Friday, Mar. 10, 2017 – Drive to Kota Bahru

Woke up not feeling too great this morning. Funny, we've done so well not getting sick from any food since we've been here, and the first western food we eat makes me queasy! Anyway, after another great breakfast buffet, we packed up and headed cross country, to Kota Bahru. Hubby has finally reached the stage where he's not trying to find things that remind him of the way things used to be, and acquiesced to the fact that everything has changed. The cross country trip took us through many small towns, and some of the prettiest mountain views we've seen since we've been here. We eventually found our way to the Villa Danialla Resort, right on the beach about 30 miles south of Kota Bahru, where we were warmly welcomed and shown to our Villa, a cute A-frame with a sea view (although there was another building in front of us, we could see between the buildings) and a nice porch. The room was a little musty, but we soon opened all the doors and windows (no screens) and had a steady breeze coming through to air it out. It had a huge bathroom and a big, four-poster bed with netting drapes around it, very tropical! We moved our luggage in, then sat on the porch for a while, enjoying the air. Hubby wanted a cup of coffee, so we walked back to the main building, which consisted of the lobby where we checked in, and also a sort of open air restaurant. We didn't find coffee, but we did find some tea with milk in an urn, and that sufficed. The owner, a woman named Datuk, greeted us, and then sat down with us to talk a while. That soon became a pattern, where every time we came into the dining hall area, we all, staff and customers (of which there was almost none besides us), ended up at the same table. I asked for a menu, and was told that dinner was going to be a buffet, so we could choose what we wanted. At first I thought that would be a good idea, but later, not so much. Finding food that Hubby could eat became almost impossible, as they tend to have a very high sodium content in almost all their cooking, and high potassium foods also seem to be predominant in the menu, so it became quite a challenge to find something he could eat! Anyway, we joined in as best we could, but went to bed quite early, as has become our habit!

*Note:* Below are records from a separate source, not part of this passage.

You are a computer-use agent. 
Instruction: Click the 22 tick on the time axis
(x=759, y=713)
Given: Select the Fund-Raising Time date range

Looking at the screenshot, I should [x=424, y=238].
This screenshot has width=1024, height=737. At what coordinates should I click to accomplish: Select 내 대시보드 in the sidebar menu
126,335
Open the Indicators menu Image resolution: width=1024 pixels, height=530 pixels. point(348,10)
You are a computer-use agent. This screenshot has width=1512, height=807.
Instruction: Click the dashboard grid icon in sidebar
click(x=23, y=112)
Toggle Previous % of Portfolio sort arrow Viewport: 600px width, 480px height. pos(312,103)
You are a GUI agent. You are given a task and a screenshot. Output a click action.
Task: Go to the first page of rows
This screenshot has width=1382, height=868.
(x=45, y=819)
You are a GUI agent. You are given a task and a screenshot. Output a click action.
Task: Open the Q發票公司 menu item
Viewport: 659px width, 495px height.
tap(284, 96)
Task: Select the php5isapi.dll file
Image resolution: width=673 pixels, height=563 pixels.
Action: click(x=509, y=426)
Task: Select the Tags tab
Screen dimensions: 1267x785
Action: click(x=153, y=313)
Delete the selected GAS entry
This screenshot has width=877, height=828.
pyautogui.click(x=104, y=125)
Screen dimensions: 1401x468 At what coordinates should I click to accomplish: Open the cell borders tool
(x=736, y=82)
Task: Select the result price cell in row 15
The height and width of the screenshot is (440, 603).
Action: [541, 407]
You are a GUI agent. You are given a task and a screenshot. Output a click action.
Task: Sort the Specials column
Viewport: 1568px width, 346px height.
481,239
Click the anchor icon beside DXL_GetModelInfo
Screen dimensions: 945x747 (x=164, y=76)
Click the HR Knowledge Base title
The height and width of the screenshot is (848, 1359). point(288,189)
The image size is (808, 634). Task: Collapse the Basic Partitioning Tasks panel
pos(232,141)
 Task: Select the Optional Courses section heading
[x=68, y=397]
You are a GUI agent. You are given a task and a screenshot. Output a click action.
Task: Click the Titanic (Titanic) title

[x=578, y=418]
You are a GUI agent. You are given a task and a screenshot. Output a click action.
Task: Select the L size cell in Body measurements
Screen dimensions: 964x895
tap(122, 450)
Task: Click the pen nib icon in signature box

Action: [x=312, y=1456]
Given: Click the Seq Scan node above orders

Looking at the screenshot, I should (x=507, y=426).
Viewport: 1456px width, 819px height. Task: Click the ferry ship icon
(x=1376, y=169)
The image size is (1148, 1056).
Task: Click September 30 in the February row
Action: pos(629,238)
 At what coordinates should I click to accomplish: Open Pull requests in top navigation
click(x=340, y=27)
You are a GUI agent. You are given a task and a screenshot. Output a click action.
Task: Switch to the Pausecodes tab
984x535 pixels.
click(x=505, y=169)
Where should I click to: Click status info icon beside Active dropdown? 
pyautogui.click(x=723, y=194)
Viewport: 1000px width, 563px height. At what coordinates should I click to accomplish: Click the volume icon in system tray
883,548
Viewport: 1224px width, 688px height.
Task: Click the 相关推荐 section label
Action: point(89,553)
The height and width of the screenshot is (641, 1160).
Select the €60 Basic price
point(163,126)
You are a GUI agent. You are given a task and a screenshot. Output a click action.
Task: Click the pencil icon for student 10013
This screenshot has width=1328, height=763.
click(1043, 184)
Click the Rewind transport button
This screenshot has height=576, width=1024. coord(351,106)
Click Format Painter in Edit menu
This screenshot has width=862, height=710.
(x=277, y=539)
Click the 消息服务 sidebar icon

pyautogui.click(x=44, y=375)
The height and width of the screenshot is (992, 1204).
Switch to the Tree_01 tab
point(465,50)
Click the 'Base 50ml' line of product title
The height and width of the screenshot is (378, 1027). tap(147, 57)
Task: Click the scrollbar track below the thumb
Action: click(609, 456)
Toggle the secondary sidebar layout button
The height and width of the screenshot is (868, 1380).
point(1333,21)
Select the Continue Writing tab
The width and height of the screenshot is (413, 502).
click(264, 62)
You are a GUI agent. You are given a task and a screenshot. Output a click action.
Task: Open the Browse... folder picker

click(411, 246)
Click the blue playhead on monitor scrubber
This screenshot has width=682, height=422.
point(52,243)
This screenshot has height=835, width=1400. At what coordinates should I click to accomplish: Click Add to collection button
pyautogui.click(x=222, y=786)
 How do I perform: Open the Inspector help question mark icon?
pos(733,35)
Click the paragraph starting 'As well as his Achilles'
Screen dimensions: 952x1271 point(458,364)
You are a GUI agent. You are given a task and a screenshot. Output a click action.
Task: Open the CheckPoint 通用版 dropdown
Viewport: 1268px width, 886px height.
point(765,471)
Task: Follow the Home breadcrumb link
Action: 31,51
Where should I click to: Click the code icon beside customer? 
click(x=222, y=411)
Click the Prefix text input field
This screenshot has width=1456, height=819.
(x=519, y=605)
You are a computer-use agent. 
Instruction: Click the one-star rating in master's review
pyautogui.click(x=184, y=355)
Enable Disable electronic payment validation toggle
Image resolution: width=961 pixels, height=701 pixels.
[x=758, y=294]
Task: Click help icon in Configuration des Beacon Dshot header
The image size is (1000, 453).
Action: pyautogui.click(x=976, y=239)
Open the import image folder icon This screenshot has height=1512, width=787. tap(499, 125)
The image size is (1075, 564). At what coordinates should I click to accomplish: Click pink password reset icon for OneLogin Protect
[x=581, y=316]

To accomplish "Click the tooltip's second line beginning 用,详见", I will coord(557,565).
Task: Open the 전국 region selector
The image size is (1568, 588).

Thursday, Mar. 9, 2017 – Day of Relaxation in Penang

After a delightfully large and scrumptious breakfast buffet, we spent the day relaxing on loungers in the yard, chatting with some Australian guys, and generally just hanging out. We didn’t need lunch, we started cocktail hour at 4:00, walked next door through the fish market to the “The Ship” restaurant for dinner, lured in by their sign that they had the “Best Steaks in Town.” I had a steak, though when I asked for medium rare the waiter suggested medium, and showed me a picture in the menu of what I would consider a rare steak and said “This is how our chef does medium rare.” So I ordered medium, which of course came out well-done, no pink at all. In retrospect, though, it was probably better, because I was a bit dubious of some of the quality of the other food. The corn on the cob was overcooked, the broccoli barely al dente, so it wasn’t a very satisfying meal, even though it looked more Western, which is what we wanted. Hubby ordered a seafood platter, and even though it was described as “grilled”, 80% of it was deep fried, so it was kind of a bust from that perspective. We walked back to the hotel on the street side, where the road was lined with tents and covered stalls with all kinds of tourist-y souvenir type stuff, where I bought my brother another T-shirt, Hard Rock Cafe-Penang. Not long out of bed, a very nice and relaxing day!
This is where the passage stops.